National Family History Day 2015: Thinking globally and acting locally
Posted on byThough you probably will not find greeting cards in stores celebrating this fact, Thanksgiving has been known as National Family History Day in the U.S. since 2004. The Office of the U.S. Surgeon General and many federal, state and private partners have marked each year with events and announcements promoting the collection and use of family health history information for disease prevention and health promotion. For a time, I had the privilege of helping to develop and carry out some of those observances at the national level through my work at the National Human Genome Research Institute.
This Thanksgiving, at a family medicine residency program in rural central Maine, we will be observing National Family History Day with a concrete, but less public, activity. As of November 2, we have launched a one-year pilot program funded by the Maine Cancer Foundation to facilitate more effective collection and use of family health history for hereditary cancer syndromes in our clinics. We have developed a program that harnesses a key piece of our patient centered medical home (PCMH) care model – the nurse wellness visit – to help patients and providers with collection and interpretation of family health history information relevant to hereditary breast and ovarian cancer as well as Lynch syndrome. The nurses will assist patients’ use of a structured family history tool and the information will be assessed for “family history red flags”. These visits are a stepping stone to access a virtual genetics clinic supported by genetics professionals physically located at another institution about 1.5 hours away from our clinics. The genetics team will provide the patient with counseling and testing services. Importantly, they will also provide a structured plan of care back to our PCMH clinics to ensure optimal long-term care of at risk individuals and family members.
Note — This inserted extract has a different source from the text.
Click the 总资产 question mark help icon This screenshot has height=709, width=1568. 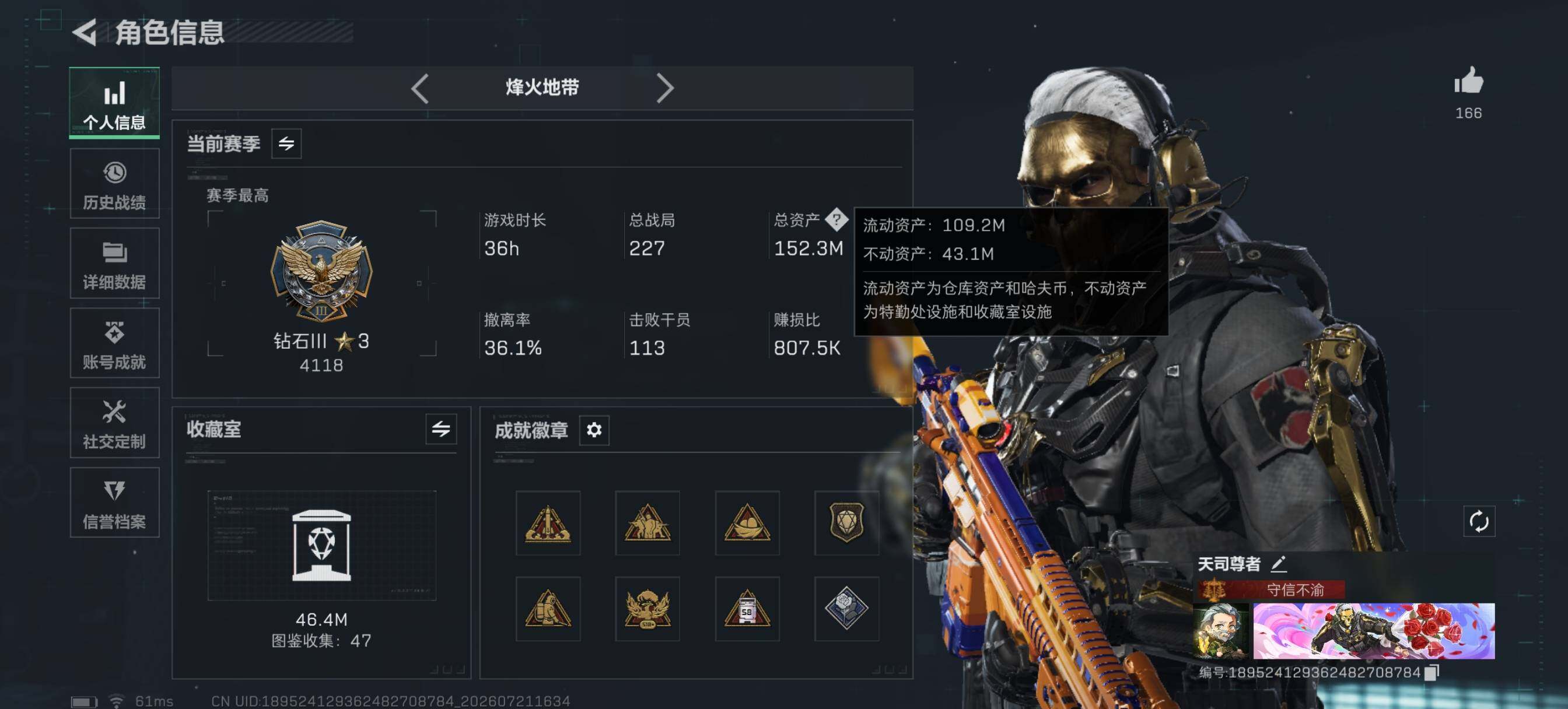836,220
Patients will be allowed to self select for participation in the program. It is too early to know what patient uptake of these services will be, but my practice’s patient advisory council (a group of patients of the practice that meets monthly to advise the practice on various subjects pertaining to patient care) has expressed great enthusiasm for the project.
Current guidelines provide impetus to programs like ours that aim to make better use of potentially valuable and relatively accessible family health history information relevant to the care of patients. High profile, evidence-based guidelines from groups such as the U.S. Preventive Services Task Force explicitly and implicitly make use of family health history information to guide selection of appropriate screening and preventive services for conditions including osteoporosis, hyperlipidemia, and breast cancer. The recently updated American Cancer Society recommendations for early breast cancer detection in asymptomatic women includes changes in mammography recommendations that incorporate family health history into decisions about when to begin mammography in individuals with a family history suggestive of increased risk for breast cancer. Evident in talks at the 2015 American Society of Human Genetics meeting was a “new” use of family health history information that has piqued the interest of the genetics research community. As it turns out, sequencing studies of individuals with putatively genetic conditions turn up a fair number of novel and possibly pathogenic variants that aren’t evident in large population databases. Having access to carefully ascertained family health history as well as variant information on other relatives turns out to be a very useful tool for understanding the meaning of variants to the affected patient.
A number of barriers have been identified to widespread collection and use of family health history in clinical care. Federal resources are available that can reduce some of these barriers, but recent discussions with colleagues has revealed a lack of awareness of these resources. One such barrier is the lack of clarity regarding federal rules governing collection and storage of identifiable health information about relatives obtained from a patient. The genetics community has long been ambivalent about collection, storage and transmission of data about relatives from a proband (patient) due to privacy concerns. This has led to a variety of less than ideal work-arounds including complex de-identified naming systems for relatives in clinical charts. To address this issue, in 2009, the United State Office of Civil Rights posted several documents clarifying permissible collection, storage, transmission and use of family health history information (http://www.hhs.gov/ocr/privacy/hipaa/faq/family_medical_history_information/index.html). These are very much worth reading as these documents dispel some of the existing misconceptions that clinicians and researchers have been laboring under regarding the Health Insurance Portability and Accountability Act (HIPAA) and family history including that names of relatives provided by the patient should not be included in the medical record.
Another barrier is the lack of incentives to collect family health information in electronic health records. It is widely acknowledged that electronic health record systems are underdeveloped with regard to family history capture and interpretation, despite the importance of family health history information for optimizing health care. An important step in remedying this was taken in 2012, when U.S. Department of Health and Human Services included the collection and storage of structured family health history information in the Stage 2 of the Meaningful Use program [PDF 182.34 KB] for health information technology. This program provides a federal financial incentive through the U.S. Centers for Medicare and Medicaid Services to health care entities with an EHR that meet certain standards of quality and quantity of family history information collected in the system’s EHR.
Readers of this blog are asked to spread the word regarding these measures – perhaps more activities like the one at our residency may spring up as barriers to the use of family health history are removed.
We at the Office of Public Health Genomics wish you and your family a happy and safe National Family Health History Day! We hope you enjoy your turkey on Thanksgiving as well.